While the Cacciatori delle Alpi was on occupation duty in Yugoslavia the division's regimental depots in Italy raised the 151st Infantry Division "Perugia": the depot of the 51st Infantry Regiment "Cacciatori delle Alpi" raised the 129th Infantry Regiment "Perugia", the depot of the 52nd Infantry Regiment "Cacciatori delle Alpi" raised the 130th Infantry Regiment "Perugia", and the depot of the 1st Artillery Regiment "Cacciatori delle Alpi" raised the 151st Artillery Regiment "Perugia".

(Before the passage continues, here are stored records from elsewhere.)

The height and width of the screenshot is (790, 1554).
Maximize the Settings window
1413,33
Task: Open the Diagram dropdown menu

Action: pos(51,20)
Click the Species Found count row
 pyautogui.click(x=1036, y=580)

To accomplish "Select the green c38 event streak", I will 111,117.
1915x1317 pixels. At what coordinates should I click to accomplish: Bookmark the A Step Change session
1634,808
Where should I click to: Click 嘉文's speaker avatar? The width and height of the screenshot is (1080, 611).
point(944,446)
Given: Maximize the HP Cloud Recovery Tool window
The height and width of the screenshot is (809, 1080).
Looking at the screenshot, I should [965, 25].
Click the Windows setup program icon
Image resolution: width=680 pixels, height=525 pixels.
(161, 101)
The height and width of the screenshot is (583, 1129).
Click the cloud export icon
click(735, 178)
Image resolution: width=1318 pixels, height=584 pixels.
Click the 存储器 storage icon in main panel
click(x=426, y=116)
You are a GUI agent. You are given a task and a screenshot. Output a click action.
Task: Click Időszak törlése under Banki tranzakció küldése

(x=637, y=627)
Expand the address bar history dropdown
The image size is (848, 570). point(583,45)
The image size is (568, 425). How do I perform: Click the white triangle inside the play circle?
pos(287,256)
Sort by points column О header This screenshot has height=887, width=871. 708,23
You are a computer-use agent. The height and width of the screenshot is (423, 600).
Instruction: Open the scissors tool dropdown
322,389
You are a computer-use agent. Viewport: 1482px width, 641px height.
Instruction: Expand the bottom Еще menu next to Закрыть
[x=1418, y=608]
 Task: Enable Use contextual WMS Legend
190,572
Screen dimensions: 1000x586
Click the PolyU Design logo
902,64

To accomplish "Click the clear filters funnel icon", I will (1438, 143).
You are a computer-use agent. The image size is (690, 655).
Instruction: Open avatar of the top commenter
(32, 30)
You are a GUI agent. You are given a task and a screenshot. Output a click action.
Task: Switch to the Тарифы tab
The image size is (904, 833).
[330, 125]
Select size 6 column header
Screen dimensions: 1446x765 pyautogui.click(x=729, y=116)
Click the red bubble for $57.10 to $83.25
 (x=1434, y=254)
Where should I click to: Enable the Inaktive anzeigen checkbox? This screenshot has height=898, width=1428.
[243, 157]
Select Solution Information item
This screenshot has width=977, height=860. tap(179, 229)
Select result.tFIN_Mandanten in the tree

The division was in the Ljubljana and Rijeka areas when the Armistice of Cassibile was announced on 8 September 1943 and was disbanded by invading German forces on 11 September 1943.

== Organization ==
- 22nd Infantry Division "Cacciatori delle Alpi", in Perugia
  - 51st Infantry Regiment "Cacciatori delle Alpi", (Note: Named 51st Infantry Regiment "Alpi" until 1939 when the army reorganized its divisions as binary divisions and divisional infantry regiments took the name of the division.) in Perugia
    - Command Company
    - 3x Fusilier battalions
    - Support Weapons Company (65/17 infantry support guns)
    - Mortar Company (81mm mod. 35 mortars)
  - 52nd Infantry Regiment "Cacciatori delle Alpi", (Note: Named 52nd Infantry Regiment "Alpi" until 1939 when the army reorganized its divisions as binary divisions and divisional infantry regiments took the name of the division.) in Spoleto (1905-1939), then in Terni (1939-1943)
    - Command Company
    - 3x Fusilier battalions
    - Support Weapons Company (65/17 infantry support guns)
    - Mortar Company (81mm mod. 35 mortars)
  - 1st Artillery Regiment "Cacciatori delle Alpi", in Foligno
    - Command Unit
    - I Group (100/17 mod. 14 howitzers)
    - II Group (75/27 mod. 06 field guns; left the regiment in early 1941)
    - III Group (75/13 mod. 15 mountain guns; left the regiment in early 1941)
    - II Group (75/18 mod. 35 howitzers; joined the regiment in early 1941)
    - III Group (75/18 mod. 35 howitzers; joined the regiment in early 1941)
    - 1x Anti-aircraft battery (20/65 mod. 35 anti-aircraft guns)
    - Ammunition and Supply Unit
  - XXII Mortar Battalion (81mm mod. 35 mortars)
  - 22nd Anti-tank Company (47/32 guns)
  - 22nd Telegraph and Radio Operators Company
  - 56th Engineer Company
  - 25th Medical Section
    - 3x Field hospitals
    - 1x Surgical unit
  - 26th Supply Section
  - 69th Truck Section
  - 162nd Transport Section
  - 20th Bakers Section
  - 479th Carabinieri Section
  - 480th Carabinieri Section
  - 100th Field Post Office

Attached from the end 1940 to early 1942:
- 105th CC.NN. Legion "Mussolini"
  - CIV CC.NN. Battalion
  - CV CC.NN. Battalion (remained attached to the division until 11 September 1943)
  - 105th CC.NN. Machine Gun Company

== Commanding officers ==
The division's commanding officers were:

- Generale di Divisione Giovanni Zanghieri (9 September 1937 - 30 September 1940)
- Generale di Divisione Dante Lorenzelli (1 October 1939 - 10 September 1940)
- Generale di Divisione Angelo Pivano (11 September 1940 - 15 June 1942)
- Generale di Divisione Vittorio Ruggero (16 June 1942 - 9 March 1943)
- Generale di Brigata Luigi Maggiore-Perni (10 March 1943 - 11 September 1943)

== CROWCASS ==
The names of two men attached to the division can be found in the Central Registry of War Criminals and Security Suspects (CROWCASS) set up by the Anglo-American Supreme Headquarters Allied Expeditionary Force in 1945. The names can be found at: Central Registry of War Criminals and Security Suspects from the Kingdom of Italy.